**** Rows ****
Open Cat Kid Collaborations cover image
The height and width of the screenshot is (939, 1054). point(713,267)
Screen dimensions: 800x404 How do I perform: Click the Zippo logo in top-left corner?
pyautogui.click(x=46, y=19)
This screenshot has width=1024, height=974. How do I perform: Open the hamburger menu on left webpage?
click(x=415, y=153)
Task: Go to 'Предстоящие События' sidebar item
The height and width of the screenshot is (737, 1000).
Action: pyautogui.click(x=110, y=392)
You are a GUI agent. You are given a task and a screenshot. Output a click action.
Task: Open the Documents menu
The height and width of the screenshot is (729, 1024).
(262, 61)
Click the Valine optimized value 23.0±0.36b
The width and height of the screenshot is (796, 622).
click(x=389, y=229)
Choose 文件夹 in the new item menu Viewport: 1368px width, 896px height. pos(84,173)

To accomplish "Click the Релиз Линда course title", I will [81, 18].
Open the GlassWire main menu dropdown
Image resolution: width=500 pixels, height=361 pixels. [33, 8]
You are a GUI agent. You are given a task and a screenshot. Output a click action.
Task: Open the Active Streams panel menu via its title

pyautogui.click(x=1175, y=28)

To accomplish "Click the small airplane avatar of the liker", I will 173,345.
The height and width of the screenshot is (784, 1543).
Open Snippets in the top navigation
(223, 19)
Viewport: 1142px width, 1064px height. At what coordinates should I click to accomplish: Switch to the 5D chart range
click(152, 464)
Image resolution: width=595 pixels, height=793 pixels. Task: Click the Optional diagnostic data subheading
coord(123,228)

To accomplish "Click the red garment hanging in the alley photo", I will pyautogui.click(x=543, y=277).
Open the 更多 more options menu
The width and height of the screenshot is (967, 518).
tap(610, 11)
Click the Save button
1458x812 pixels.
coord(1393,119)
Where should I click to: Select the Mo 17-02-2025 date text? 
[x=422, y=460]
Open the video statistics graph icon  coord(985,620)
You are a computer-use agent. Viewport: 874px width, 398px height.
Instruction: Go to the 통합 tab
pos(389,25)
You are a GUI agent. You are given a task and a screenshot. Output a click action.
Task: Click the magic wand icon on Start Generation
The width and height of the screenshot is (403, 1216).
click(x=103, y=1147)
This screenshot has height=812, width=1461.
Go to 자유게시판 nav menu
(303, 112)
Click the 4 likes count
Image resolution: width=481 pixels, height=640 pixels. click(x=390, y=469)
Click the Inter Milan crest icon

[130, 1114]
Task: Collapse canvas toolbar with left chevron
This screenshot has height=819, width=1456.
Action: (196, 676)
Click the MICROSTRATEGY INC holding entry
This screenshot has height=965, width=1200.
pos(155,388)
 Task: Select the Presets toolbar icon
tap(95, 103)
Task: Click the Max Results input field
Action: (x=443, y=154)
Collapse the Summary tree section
****
Written task: Starting with the line that contains "Click the 4 likes count" and going on through the line that contains "Action: (196, 676)", format those lines from the entries above as a Markdown table with the columns Row and Line. Leave out blank lines.

Exercise output:
| Row | Line |
|---|---|
| 1 | Click the 4 likes count |
| 2 | Image resolution: width=481 pixels, height=640 pixels. click(x=390, y=469) |
| 3 | Click the Inter Milan crest icon |
| 4 | [130, 1114] |
| 5 | Task: Collapse canvas toolbar with left chevron |
| 6 | This screenshot has height=819, width=1456. |
| 7 | Action: (196, 676) |